[Editor’s note: This is the latest in a year-long occasional series of articles produced by InvestigateWest in partnership with The Tyee and other news organizations exploring what it will take to shift the Cascadia region to a zero-carbon economy, and is supported in part by the Fund for Investigative Journalism.]
Can slicing a 100-mile-long trench into the bed of the Columbia River — the iconic giant whose flow binds British Columbia, Washington and Oregon — be good for the environment? The answer is a big yes, says a team of energy developers that proposes submerging power cables in the riverbed.
The developers say the submerged cables could deliver “clean” energy that will be crucial for getting the most densely developed areas of Cascadia off fossil fuels.

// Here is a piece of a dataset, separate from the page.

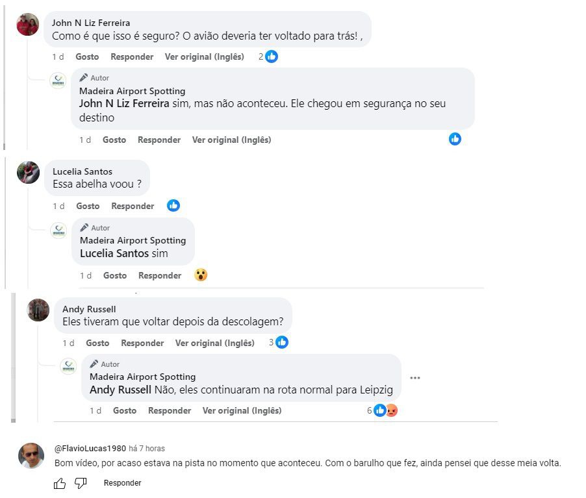
Task: Open the @FlavioLucas1980 username link
Action: click(x=90, y=448)
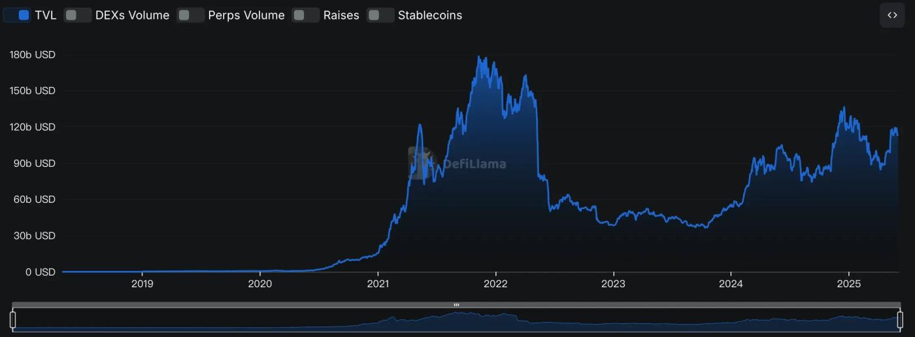Grab the left range slider handle
The height and width of the screenshot is (337, 915).
pos(12,320)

A proposal by renewable energy developer Sun2o Partners and transmission developer PowerBridge would insert the cables into the Columbia at The Dalles in Oregon. This electrical on-ramp is near the towering wind farms and expansive solar farms installed along the Columbia Gorge in eastern Oregon and Washington.
The cables also would intersect and plug into the monster transmission lines at the Bonneville Power Administration’s Big Eddy substation, drawing cheaper solar power from the Southwest, steadier wind power from Montana and Wyoming, and reliable backup power from British Columbia’s supersized hydropower reservoirs.